Global Families written by Catherine Ceniza Choy and has been published by NYU Press this book supported file pdf, txt, epub, kindle and other format this book has been release on 2013-10-11 with Social Science categories.


In the last fifty years, transnational adoption—specifically, the adoption of Asian children—has exploded in popularity as an alternative path to family making. Despite the cultural acceptance of this practice, surprisingly little attention has been paid to the factors that allowed Asian international adoption to flourish. In Global Families, Catherine Ceniza Choy unearths the little-known historical origins of Asian international adoption in the United States. Beginning with the post-World War II presence of the U.S. military in Asia, she reveals how mixed-race children born of Japanese, Korean, and Vietnamese women and U.S. servicemen comprised one of the earliest groups of adoptive children.

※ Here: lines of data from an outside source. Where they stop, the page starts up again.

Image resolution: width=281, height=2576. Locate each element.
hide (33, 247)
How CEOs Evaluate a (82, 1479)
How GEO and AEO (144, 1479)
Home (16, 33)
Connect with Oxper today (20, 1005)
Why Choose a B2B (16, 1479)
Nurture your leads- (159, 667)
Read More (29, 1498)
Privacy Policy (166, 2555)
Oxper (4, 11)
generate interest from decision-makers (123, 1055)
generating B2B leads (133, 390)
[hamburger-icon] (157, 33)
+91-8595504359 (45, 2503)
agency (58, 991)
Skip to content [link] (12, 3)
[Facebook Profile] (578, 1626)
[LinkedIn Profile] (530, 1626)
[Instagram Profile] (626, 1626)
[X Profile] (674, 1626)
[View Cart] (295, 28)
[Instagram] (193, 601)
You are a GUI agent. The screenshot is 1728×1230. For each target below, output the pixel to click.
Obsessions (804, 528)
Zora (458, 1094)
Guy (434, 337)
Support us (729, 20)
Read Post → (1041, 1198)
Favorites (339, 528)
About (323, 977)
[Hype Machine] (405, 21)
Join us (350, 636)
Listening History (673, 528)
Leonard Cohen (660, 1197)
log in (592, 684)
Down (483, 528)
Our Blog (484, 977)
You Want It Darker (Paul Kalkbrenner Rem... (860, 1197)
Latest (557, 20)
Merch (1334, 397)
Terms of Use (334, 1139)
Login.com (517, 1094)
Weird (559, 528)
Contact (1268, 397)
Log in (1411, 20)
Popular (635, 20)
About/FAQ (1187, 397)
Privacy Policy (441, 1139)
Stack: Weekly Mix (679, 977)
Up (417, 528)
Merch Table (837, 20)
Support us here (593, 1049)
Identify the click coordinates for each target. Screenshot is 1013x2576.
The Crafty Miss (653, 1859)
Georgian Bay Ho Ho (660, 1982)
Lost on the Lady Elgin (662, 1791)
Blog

Based on extensive archival research, Global Families moves beyond one-dimensional portrayals of Asian international adoption as either a progressive form of U.S. multiculturalism or as an exploitative form of cultural and economic imperialism. Rather, Choy acknowledges the complexity of the phenomenon, illuminating both its radical possibilities of a world united across national, cultural, and racial divides through family formation and its strong potential for reinforcing the very racial and cultural hierarchies it sought to challenge.